Songe sur la Terre Promise de Razel

En une nuit mouvementée où miasmes et fièvre firent de moi une proie bien faible, je fis un étrange songe. À la suite de mes visions, je m’empressai de rendre visite au vieux Mercator, un ami de mon père, afin de valider auprès de ses connaissances de bibliothécaire si mes rêves n’étaient que pures délires ou s’il s’agissait, tout comme ma conscience me le jurait, de fait réellement vécu il y a de cela des décennies. Vrai comme je vis, je vous le jure, le vieux Mercator m’assurra qu’il s’agissait bien d’un songe véritable, puisque ce dernier relate parfaitement des évènements entourant la création de la Terre Promise de Razel. Que celui qui a des oreilles l’entende! Le voici mon songe, la voici la triste histoire de la naissance de la Terre Promise!

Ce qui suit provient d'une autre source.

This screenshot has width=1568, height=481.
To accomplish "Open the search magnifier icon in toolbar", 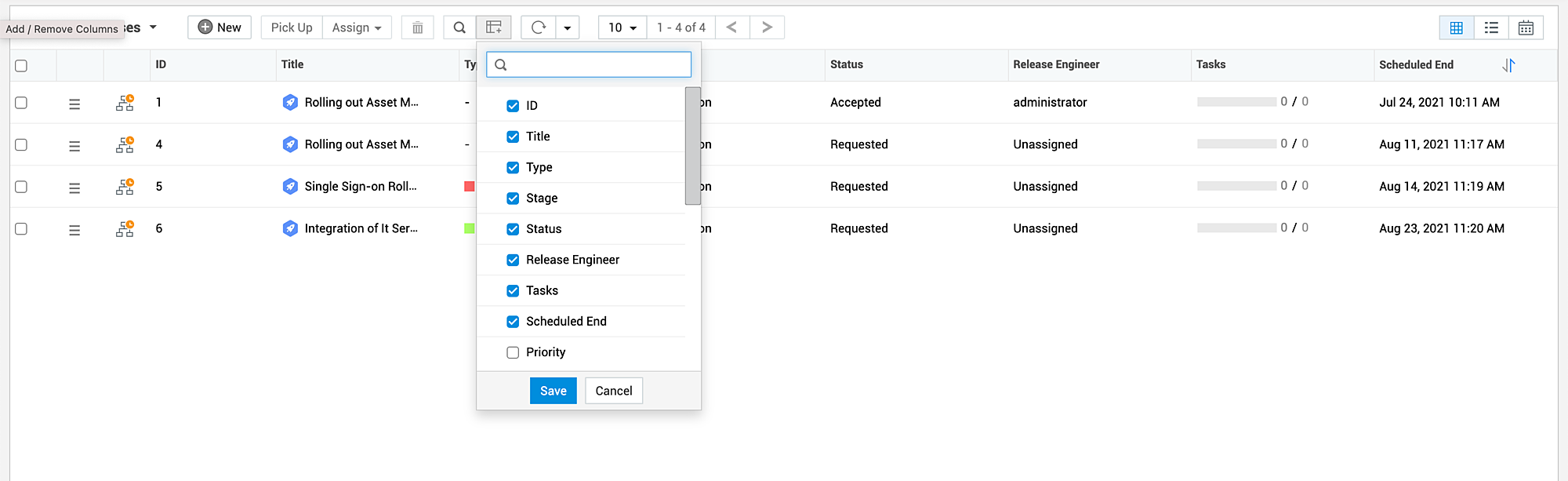I will pyautogui.click(x=459, y=27).
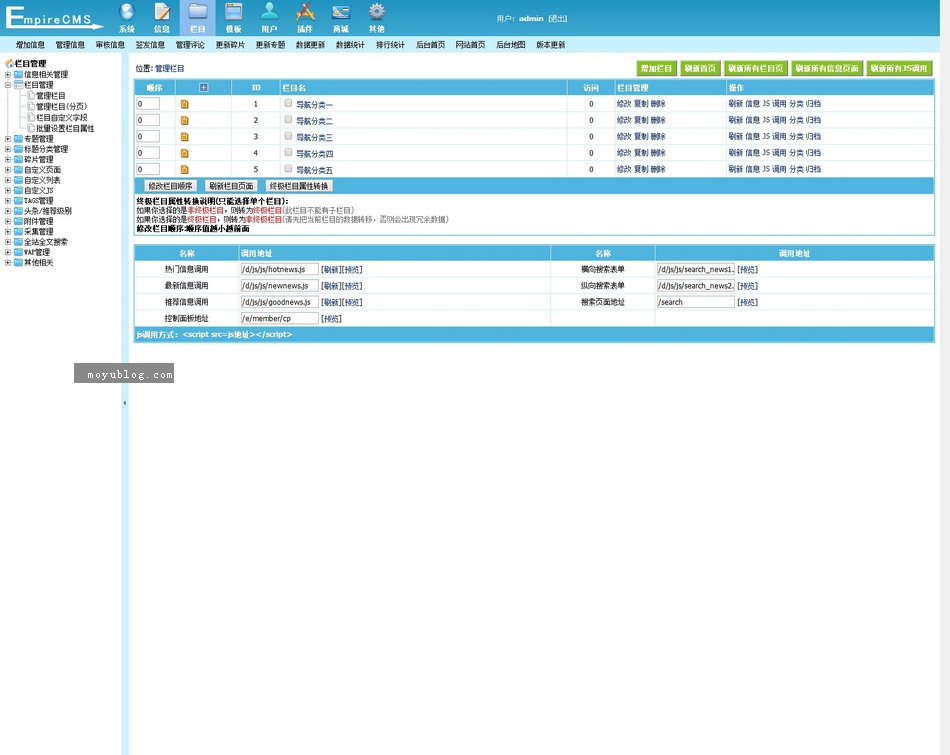Open the 插件 (Plugin) icon
This screenshot has height=755, width=950.
pos(305,17)
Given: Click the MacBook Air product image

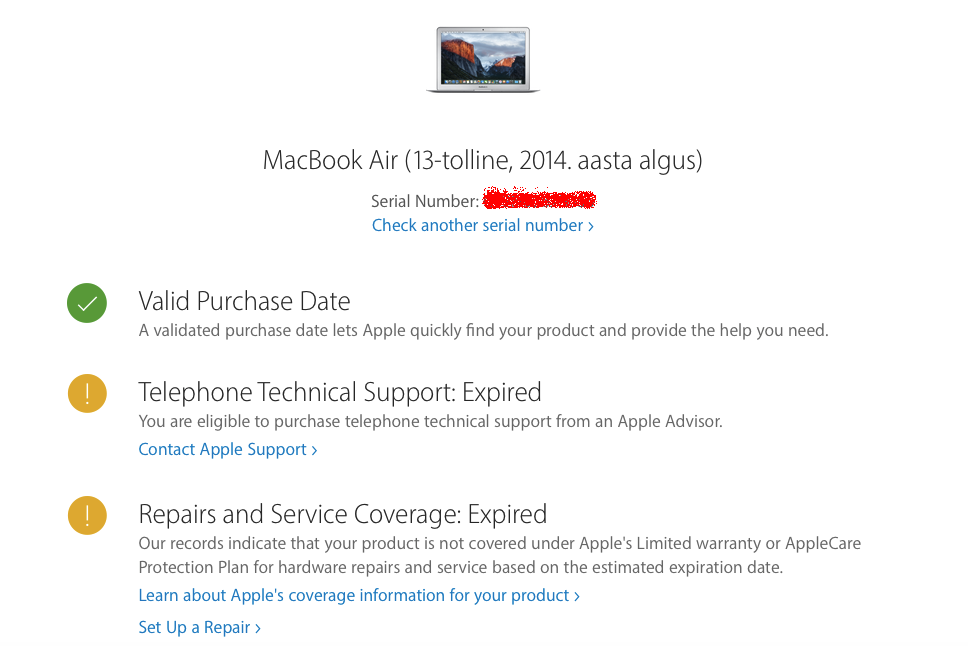Looking at the screenshot, I should click(483, 57).
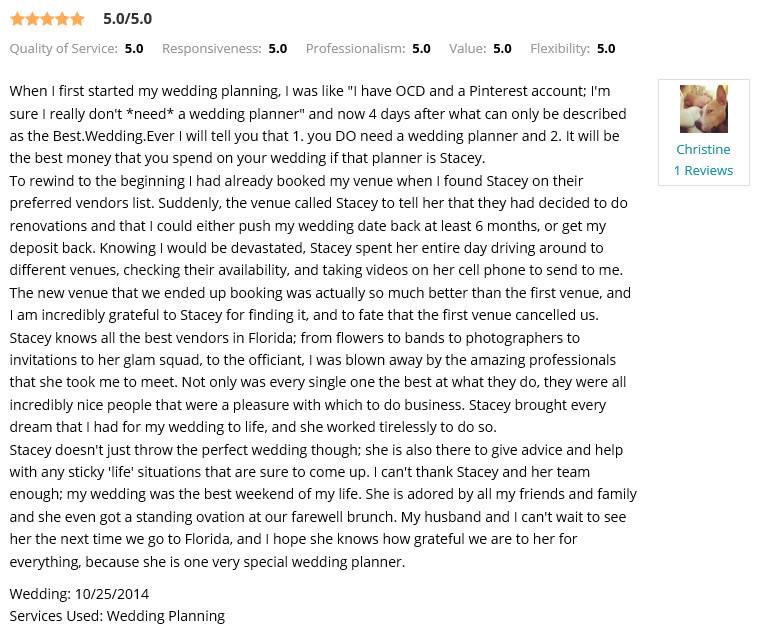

Le vent me conduisit allègement en hauteurs, me faisant goûter aux doux vertiges célestes. Puis, alors que du bleu le ciel pris l’encre du noir, le vent me poussa rapidement jusqu’à m’écraser tout près d’imposantes racines.
warm_mist_by_andreasrocha-d32m9w1Forêt Magique en plein cœur d’un boisé, ma vision devint un sombre amalgame ; s’enchevêtraient les silhouettes de coureurs en paniques aux ombres lugubres d’arbres aux branches meurtrières. L’odeur musquée de l’haleine de fauves s’alliant au parfum incendié d’un brasier naissant me permit de déceler la scène d’une attaque nocturne, laquelle ayant vraisemblablement pris de surprise ces elfes courants dans tous les sens. Des gnolls, abominations sur pattes, prenaient en chasse une jeune communauté d’elfes composée de femmes, d’enfants et de soldats estropiés. Une voix puissante tentait de faire converger les elfes en un front commun, les implorant d’éviter de se séparer. Sans même apercevoir la source de la voix et malgré la frénésie irréelle de l’instant, je devins convaincu qu’il s’agissait du timbre du Grand, de Razel Evalondëderweva en personne.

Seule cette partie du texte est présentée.